One vote per visitor, per item
The rule is simple: each visitor can vote once on each item. Clicking the vote button a second time removes the vote. The plugin treats voting as a toggle, not a counter.
This applies to both logged-in users and guests. There is no way for one person to add more than one vote to the same item.
Logged-in users vs. guests
The plugin can tell two kinds of visitor apart.
Logged-in users
A visitor who is logged in to WordPress is tracked by their user ID. Their vote stays with their account. If they vote on item #42, then log out and log back in on a different device, their vote on item #42 is still there. They cannot vote again from the new device.
Guests (not logged in)
A visitor who is not logged in is tracked by a first-party cookie. The first time someone loads the board, the plugin writes a cookie named sbir_uid in the visitor's browser. The cookie holds a random ID. From then on, that random ID stands in for the visitor.
This means:
- A guest can vote, and the vote sticks for that browser.
- If the guest opens the board in a different browser or on a different device, the plugin sees them as a new visitor. They could vote again from that second browser.
- If the guest clears their cookies, the plugin sees them as a new visitor next time. They could vote again.
- The cookie lasts for one year, unless the visitor clears it sooner.
The plugin does this on purpose. Forcing every visitor to log in just to vote is a high cost.
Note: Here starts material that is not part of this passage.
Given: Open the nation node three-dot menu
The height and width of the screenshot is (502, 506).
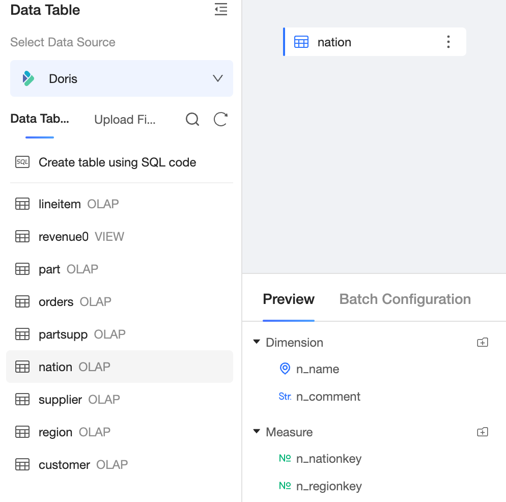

The cookie is the standard middle ground: it stops casual double-voting from the same browser, and it does not block real interest.
What happens when someone votes
- The visitor clicks the vote button on a card.
- The plugin sends the click to your WordPress site.
- If the visitor has not voted yet, the plugin adds their vote and increases the vote count by 1.
- If the visitor has already voted, the plugin removes their vote and decreases the vote count by 1.
- The number on the button updates without reloading the page.
The add and the count update happen together. If anything fails, the plugin rolls back so the count does not drift.
Where votes live in the database
Votes are stored in two custom tables that SimpleBoards adds to your WordPress database:
wp_sbir_voteskeeps one row per vote, with the item, the voter identifier (user ID or cookie ID), and the time of the vote.wp_sbir_vote_countskeeps the current total per item, so that showing a number on a card is one quick read instead of a count of every row.
(wp_ is the default WordPress table prefix. Your prefix may be different.)
These tables are managed by the plugin. You do not need to look at them. They are listed here so site owners who back up their database know what to back up.
What vote counts mean
The vote count is the number of people who liked the item enough to click the button. That is all it is. SimpleBoards does not:
- Weight votes (a vote from a paying customer counts the same as a vote from a guest).
- Hide vote counts from visitors.
- Allow negative votes or downvotes.
- Award badges or points.
If you want a more advanced setup (for example, only counting votes from logged-in users), see the developer docs on hooks and the access filter (planned for the Reference section).
What can stop a vote
A vote can be blocked when:
- The item is inside the moderation queue and not yet published. The item is not shown to the public, so no one can vote on it.
- The board is private (Pro) and the visitor does not have access.
- The item itself is private (Pro) and the visitor cannot edit it.
- The visitor's browser is blocking cookies entirely. In that case the vote button works during the session, but the vote is treated as belonging to "no one in particular" and may be counted differently on a return visit.